▶ _To do_: Look below for the line that contains "How do I perform: Click the Import", then copy it and each following line to the end of the records, minus any pictures.

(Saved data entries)
..............................

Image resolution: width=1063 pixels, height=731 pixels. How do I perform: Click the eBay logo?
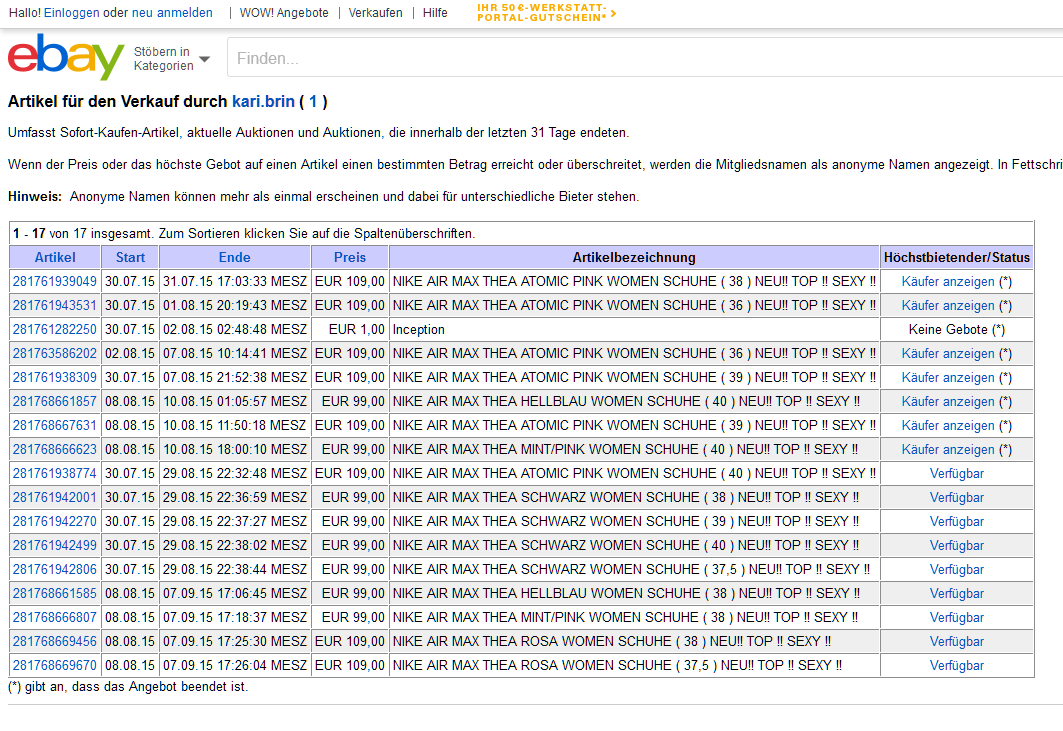point(66,58)
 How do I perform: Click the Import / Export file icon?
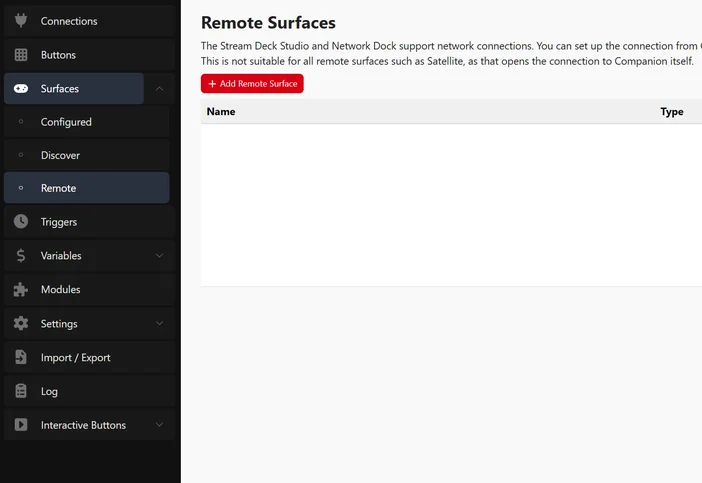[x=21, y=358]
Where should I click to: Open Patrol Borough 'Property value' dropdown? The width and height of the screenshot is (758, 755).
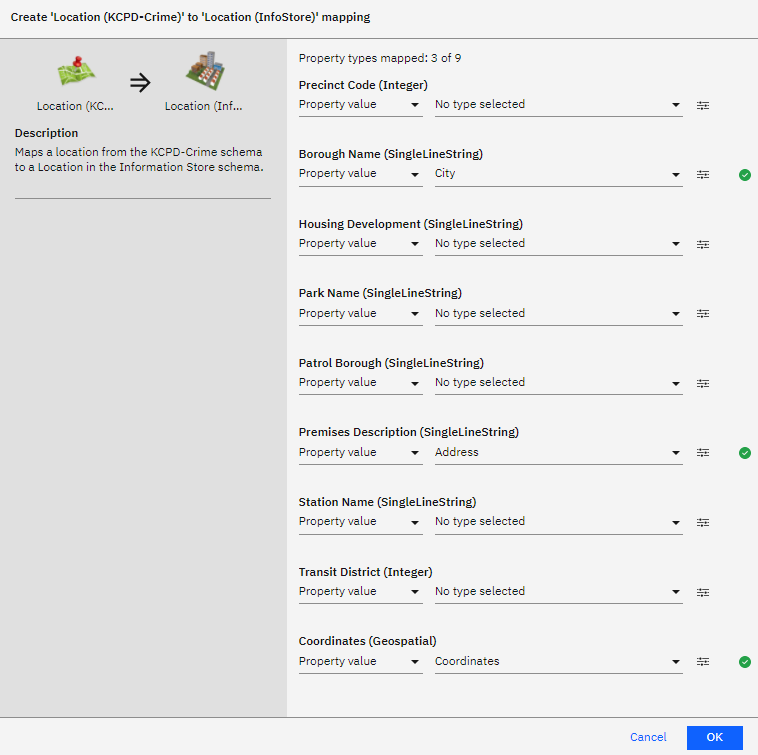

..............................

▶ _Response to this exercise_:
 How do I perform: Click the Import / Export file icon?
[x=21, y=358]
Where should I click to: Open Patrol Borough 'Property value' dropdown? The width and height of the screenshot is (758, 755).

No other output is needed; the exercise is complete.